Batı batmaya devam ediyor
Batılı ülkeler, gün geçtikçe
insani değerlerden uzaklaşmaya devam ediyor. Asırlardır kurdukları sinsi
tezgahlarla güçlerinin yettiği tüm mazlum coğrafyaları işgal, sömürü ve
talanlarla, kendilerine yalancı bir “mutluluk” oluşturmuş görünüyorlardı. Ama
artık o sömürü ve devlet terörü uygulamaları da kolay olmuyor.

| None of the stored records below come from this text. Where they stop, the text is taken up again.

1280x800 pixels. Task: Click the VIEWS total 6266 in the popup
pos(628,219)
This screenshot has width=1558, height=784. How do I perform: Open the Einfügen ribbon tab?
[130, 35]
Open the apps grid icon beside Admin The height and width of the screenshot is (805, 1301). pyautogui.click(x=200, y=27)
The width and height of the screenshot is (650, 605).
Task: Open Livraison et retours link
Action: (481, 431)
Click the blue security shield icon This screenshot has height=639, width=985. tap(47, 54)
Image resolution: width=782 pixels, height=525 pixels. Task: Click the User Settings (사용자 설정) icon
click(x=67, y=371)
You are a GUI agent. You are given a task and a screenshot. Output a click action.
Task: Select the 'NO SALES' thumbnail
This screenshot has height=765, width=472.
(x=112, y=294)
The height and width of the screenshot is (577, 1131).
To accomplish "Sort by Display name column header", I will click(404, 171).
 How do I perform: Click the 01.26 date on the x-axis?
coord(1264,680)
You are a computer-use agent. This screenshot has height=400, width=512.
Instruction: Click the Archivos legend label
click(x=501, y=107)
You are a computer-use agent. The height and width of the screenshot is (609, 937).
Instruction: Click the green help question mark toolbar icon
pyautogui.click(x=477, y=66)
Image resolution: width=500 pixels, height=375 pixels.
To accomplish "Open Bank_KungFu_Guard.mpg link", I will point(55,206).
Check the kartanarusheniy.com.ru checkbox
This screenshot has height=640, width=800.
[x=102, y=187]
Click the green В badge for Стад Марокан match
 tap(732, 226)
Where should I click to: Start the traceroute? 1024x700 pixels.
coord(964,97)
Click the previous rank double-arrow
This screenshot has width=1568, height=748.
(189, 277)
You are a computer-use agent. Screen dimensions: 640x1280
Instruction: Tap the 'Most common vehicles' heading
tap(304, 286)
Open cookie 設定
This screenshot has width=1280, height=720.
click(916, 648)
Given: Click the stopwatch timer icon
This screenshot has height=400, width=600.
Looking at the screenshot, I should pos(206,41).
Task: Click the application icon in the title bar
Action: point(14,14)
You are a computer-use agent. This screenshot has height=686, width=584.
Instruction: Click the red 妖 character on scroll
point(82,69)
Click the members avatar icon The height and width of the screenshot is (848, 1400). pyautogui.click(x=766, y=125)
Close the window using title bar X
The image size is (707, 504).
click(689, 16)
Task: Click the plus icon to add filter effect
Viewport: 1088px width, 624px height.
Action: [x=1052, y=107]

Fiziki olarak
güçsüz kaldıkça, insanlığı ahlaksızlık girdabına çekmeyi hızlandırıyor.
İnsanları şehvet ve hazlarla uyuşturarak zaman kazanmaya çalışıyor.
Özgürlükler diyarı olarak lanse
edilen batı kültürü, zıvanadan çıkmaya başladı. İnsanları, kurum ve kuruluşları
ve hatta devletleri LGBT ahlaksızlığına zorlayan batı, işi camilere baskı
yapmaya kadar götürmüş bulunuyor. Duyumlar doğruysa, artık bu ahlaksızlığın
aleyhinde konuşmak yasaklanmış durumda. Madem özgürlük varsa, neden bu
ahlaksızlığa karşı olanların aksi yönde konuşmaları yasaklanıyor. Batıda
özgürlük, demokrasi ve insan hakları falan, aynen 1500 yıl önceki
putperestlerin, helvadan putları gibidir. Acıktıklarında tüm bu özgürlük
putlarını yiyiverirler.
Bizim mahallede ciddi ahlaki
yozlaşmalar olmakla birlikte, hala fazilet ve erdemin bir değeri var
elhamdulillah... Ahlak ve hayanın, Fazilet ve erdemin olmadığı yerlerde yaşamak
hiç de kolay değil. Nasıl ki her canlı, yaratanın kendisi için koyduğu sınırlar
içinde ve takdir ettiği ölçülerle yaşar. Eşrefi mahlûkat olan insan da yoktan
var eden Allah'ın (cc) kendisi için koyduğu, İslami ve insani değerlerle
yaşayabilir. Bu değerleri yitiren toplulukların insanca yaşama imkanları
kaybolur.
İnsan denen varlık, ar, namus,
edep, hayâ, eşini kıskanma ve utanma duygusu gibi manevi duygularla doğar ve bu
duygularla yaşar. Zaten insanı diğer canlılardan ayıran özellik de bu değil mi?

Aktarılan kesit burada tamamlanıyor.